There was also a proposal by Ms Karua that the CIOC looks at five Bills per week before tabling them to the National Assembly to beat the deadline.  Ms Odhiambo however said that the CIOC would figure out what to do once the 16 Bills were submitted to it.

Although staffing concerns were raised by assistant minister office of the Prime Minister Alfred Khang’ati (Kanduyi MP) on the Commission on Revenue Allocation Bill, the CIOC resolved to adopt it and allow it to proceed to the House saying it would be amended later.

Several MPs and individuals have however raised the red flag over the passing and enactment of shoddy Bills that will likely be passed by MPs without proper scrutiny.

“I’m afraid that these Bills will come to Parliament in lumps and we will not have enough time to scrutinise them properly. So we are going to pass Bills that are going to end at the High Court because they are unconstitutional,” said Kilome MP Harun Mwau when he visited the Kenya Red Cross Society on Monday.

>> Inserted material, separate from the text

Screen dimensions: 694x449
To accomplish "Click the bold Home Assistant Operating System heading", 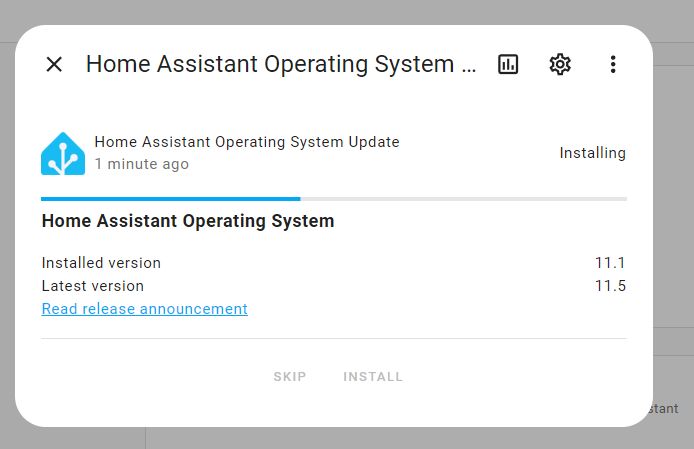I will [x=188, y=221].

The CIOC has also severally warned that it would take over the process of publishing the Bills from the AG, Cabinet and Commission for the Implementation of the Constitution and might sanction the Executive over the undue delays.

The legislators are already gearing up for an extension of sitting time to enable them debate and pass the 19 Bills in a record 20 days.

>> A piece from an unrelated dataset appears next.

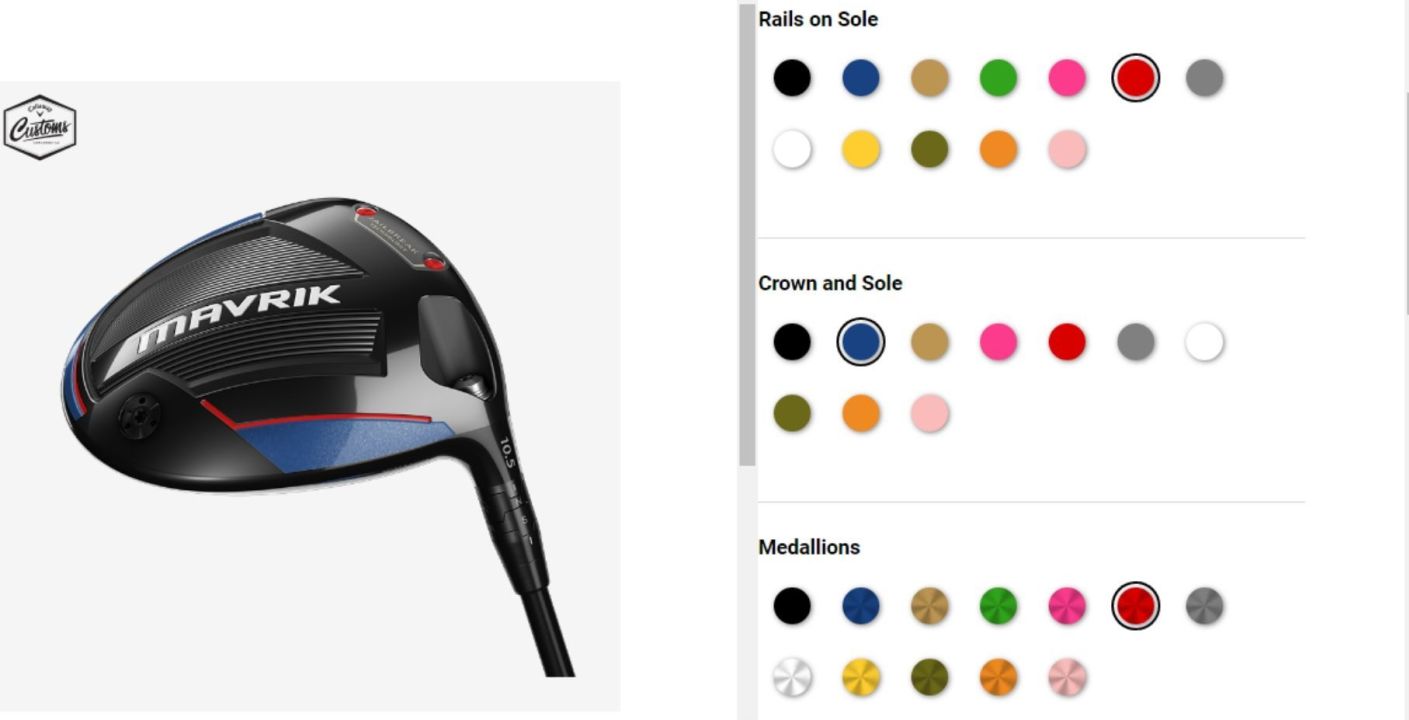
Task: Select black swatch under Rails on Sole
Action: (792, 78)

They can however, with the approval of the Speaker, extend the period needed to make the new laws by up to one year, but must garner a two thirds majority vote to pass such an amendment.

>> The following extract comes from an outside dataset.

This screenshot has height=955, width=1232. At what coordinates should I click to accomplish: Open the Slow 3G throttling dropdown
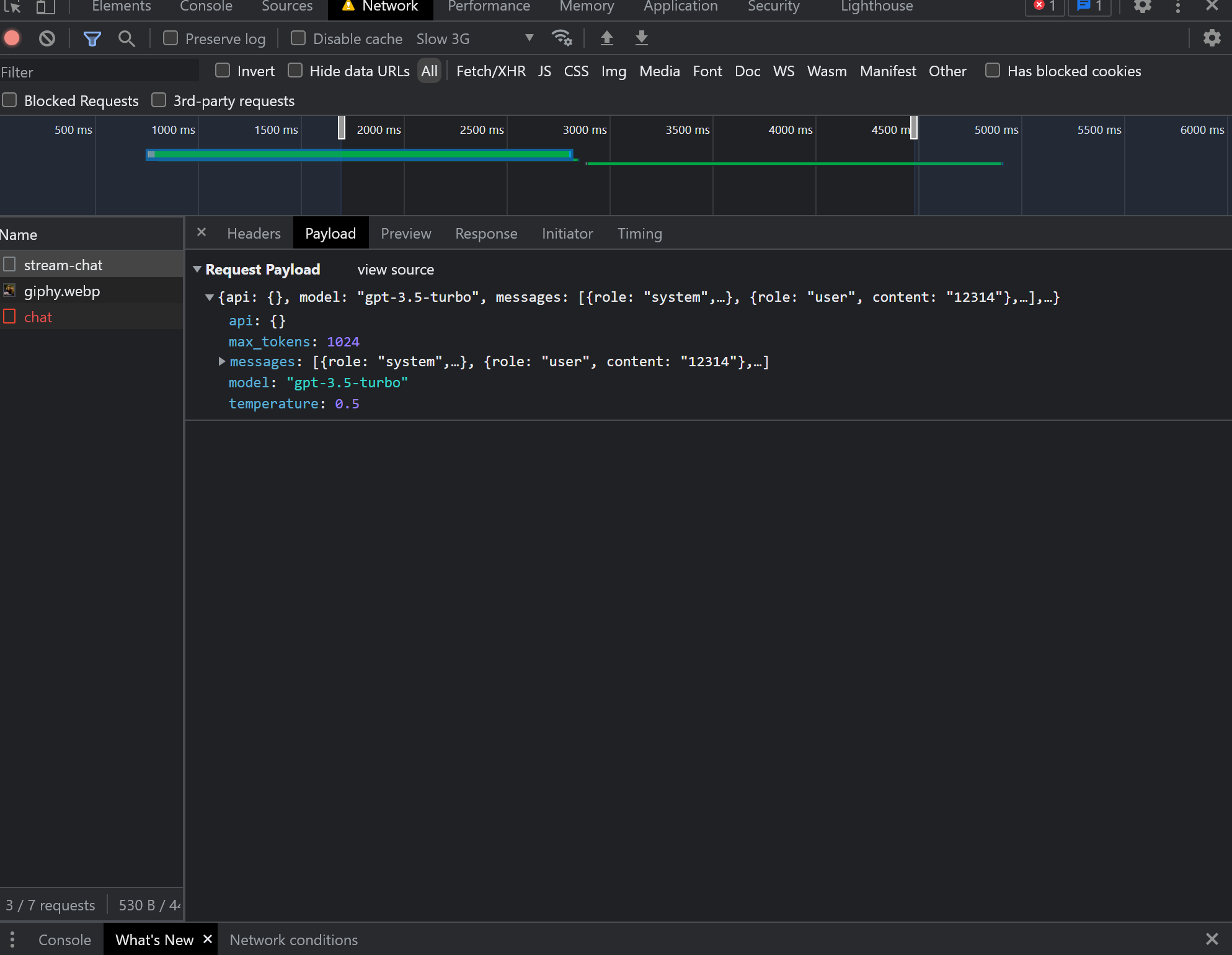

The CIOC however ruled out the possibility of extending the deadline saying they would strive to have all the Bills by August 27.  Ms Odhiambo explained that once the Bills were submitted to the committee, the members would prioritise them and work on those that are most crucial.

“As a committee that is not an option we are looking at; the only option we have is meeting the deadline. We know we have 13 working days and so we are working with these 13 days; we will do whatever we have to do to ensure we don’t violate the deadline,” she said.